**EXTRACT PROVIDED:**
[START]
Assign reconstruction,heterogeneous

@cmsbuild
Copy link
Contributor

New categories assigned: heterogeneous,reconstruction

@mandrenguyen,@fwyzard,@clacaputo,@makortel you have been requested to review this Pull request/Issue and eventually sign? Thanks

@makortel
Copy link
Contributor Author

#40465 looks like a plausible culprit. Let me tag also @AdrianoDee.

@AdrianoDee
Copy link
Contributor

Let me have a look.

@makortel
Copy link
Contributor Author

@AdrianoDee Have you had a chance to take a look? In principle it would be good to have the crashes fixed for 13_0_0.

@AdrianoDee
Copy link
Contributor

@makortel you are right. I had a look but I didn't converge. On it in the next days.

@AdrianoDee
Copy link
Contributor

AdrianoDee commented Feb 23, 2023

So, I still didn't understand what's happening but something strange is that I can't reproduce this in single thread and the crash occurs when any of the threads goes to the next event (so at 5th event for 4 threads, 9th for 8 and so on). If this ring a bell for somebody please let me know. Debugging is getting nasty not being able to run single threaded (also, any suggestion on how to better debug this it's very welcome).
[END]
**YOUR GOAL:**
Could you copy everything in the issue thread above, word for word, from "AdrianoDee commented Feb" down to "it's very welcome)."?

**DATA BLOCK:**
[START]
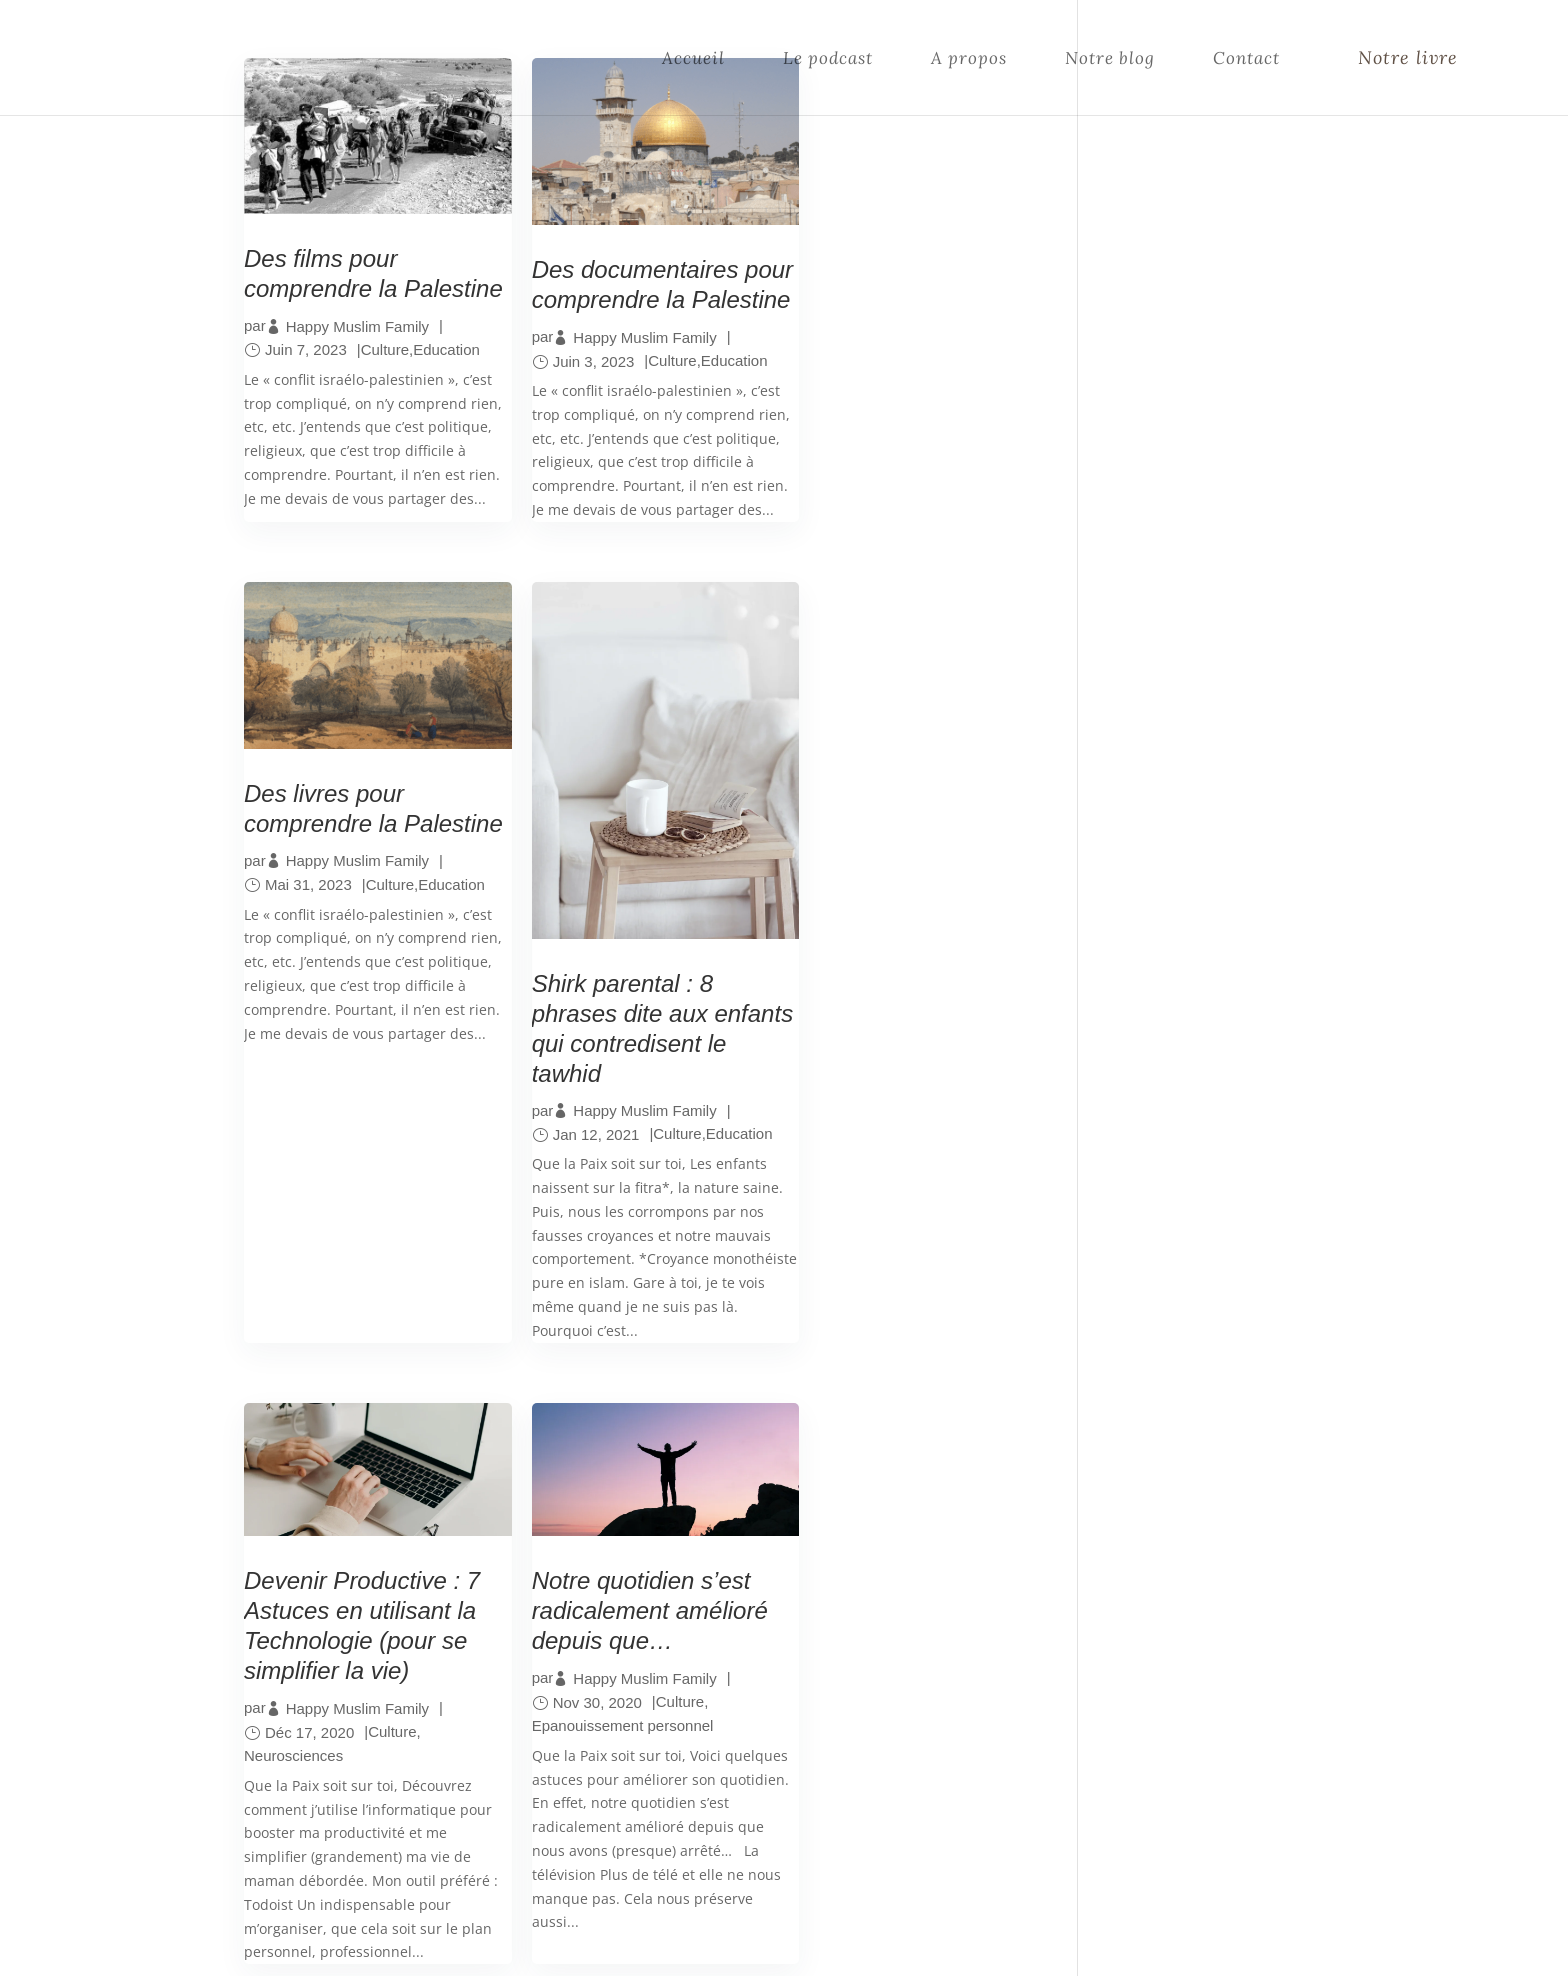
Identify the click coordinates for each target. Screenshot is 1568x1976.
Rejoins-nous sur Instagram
[END]
**OUTPUT FOR THIS TASK:**
AdrianoDee commented Feb 23, 2023

So, I still didn't understand what's happening but something strange is that I can't reproduce this in single thread and the crash occurs when any of the threads goes to the next event (so at 5th event for 4 threads, 9th for 8 and so on). If this ring a bell for somebody please let me know. Debugging is getting nasty not being able to run single threaded (also, any suggestion on how to better debug this it's very welcome).